__Task directions__
Copy out the lines below word for word, starting at the line containing "You are a computer-use agent." and ending at the line containing "click(47, 529)", including both. Leave the pictures out of your answer.

__Entries supplied__
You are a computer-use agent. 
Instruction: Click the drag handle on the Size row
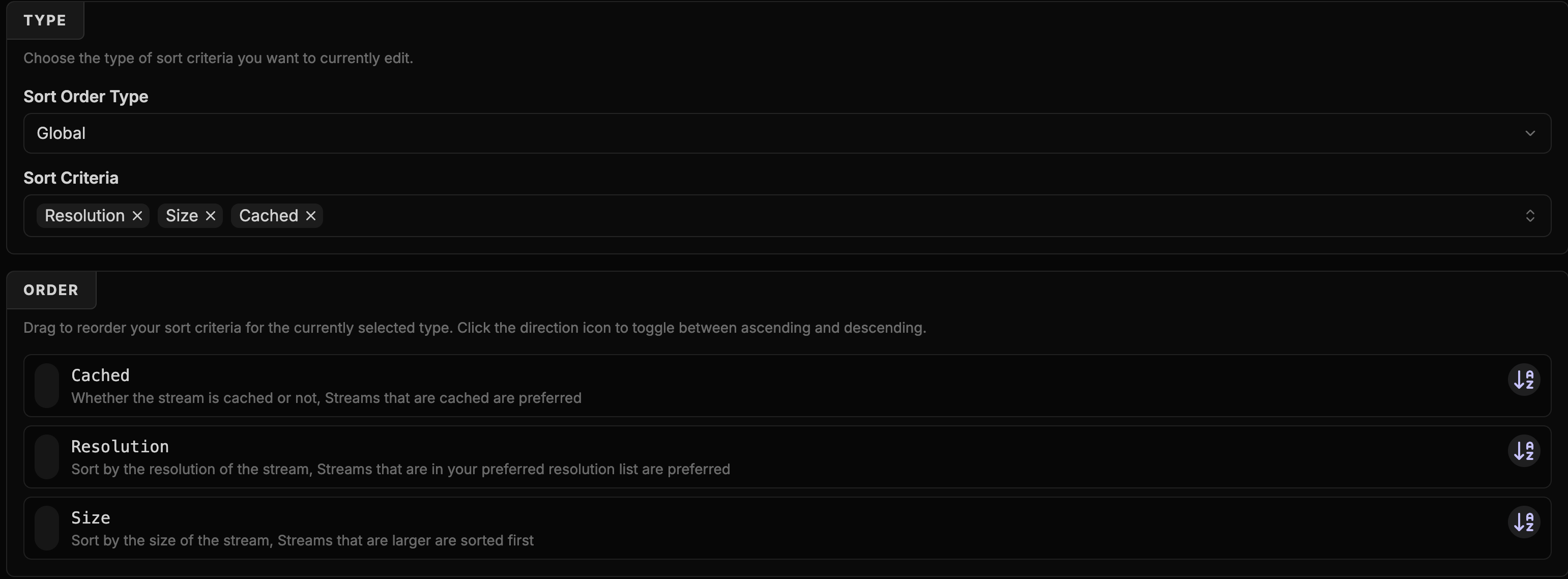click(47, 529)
...
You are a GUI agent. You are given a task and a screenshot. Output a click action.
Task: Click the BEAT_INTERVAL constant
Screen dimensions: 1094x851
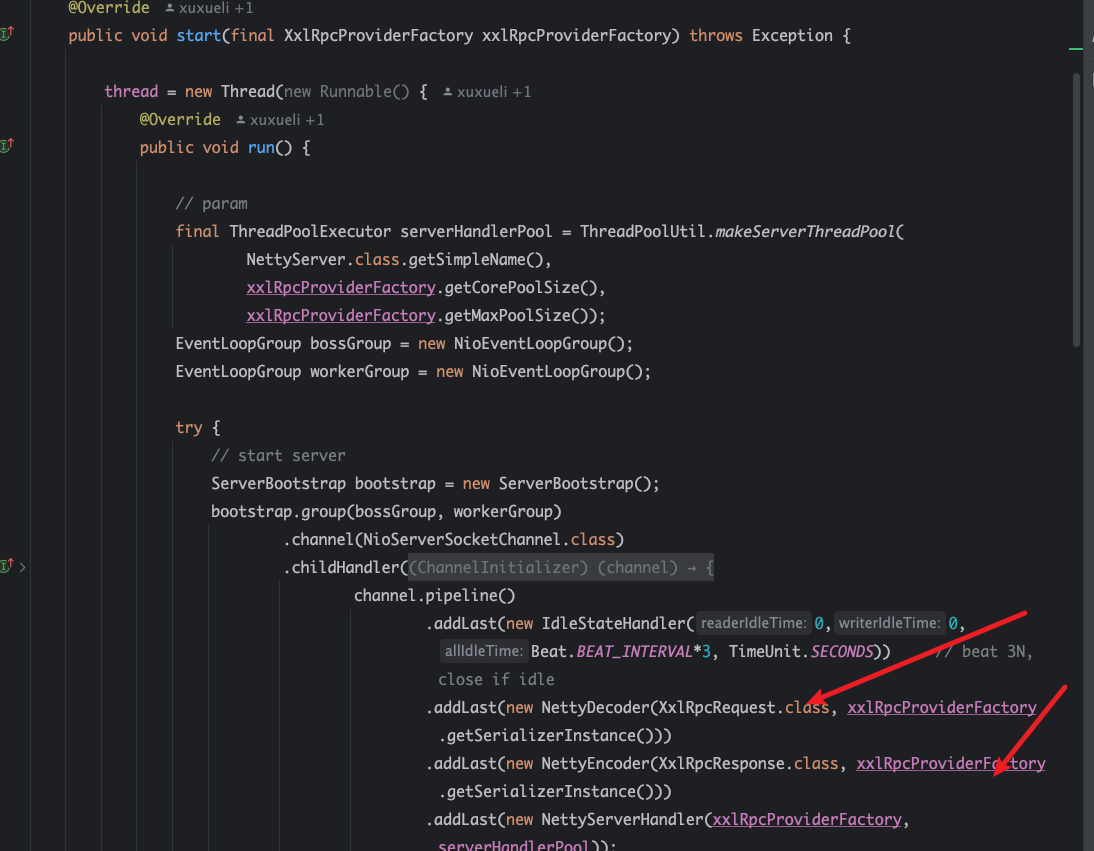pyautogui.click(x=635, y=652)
==
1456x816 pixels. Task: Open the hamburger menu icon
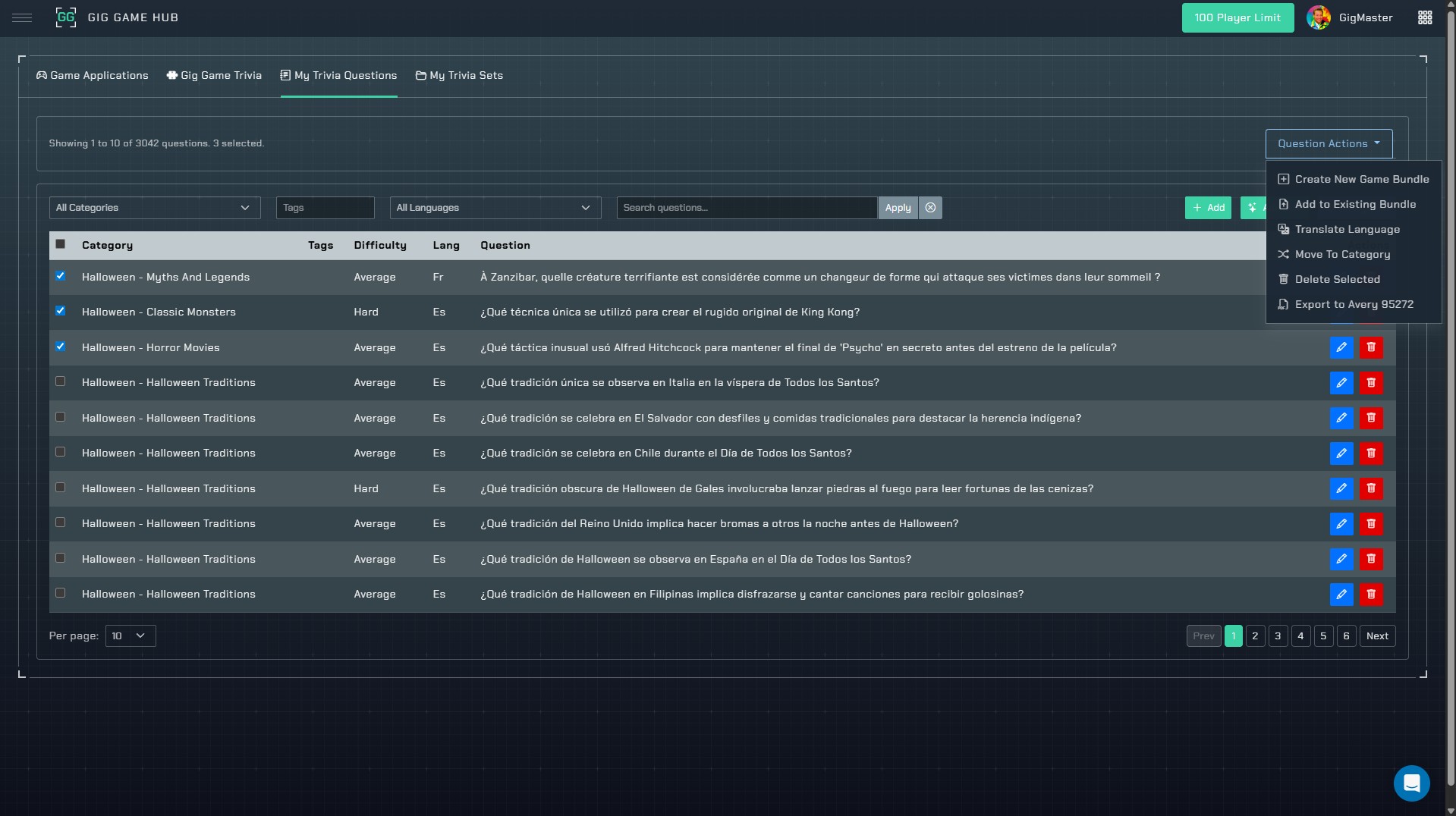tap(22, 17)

__Result below__
You are a computer-use agent. 
Instruction: Click the drag handle on the Size row
click(47, 529)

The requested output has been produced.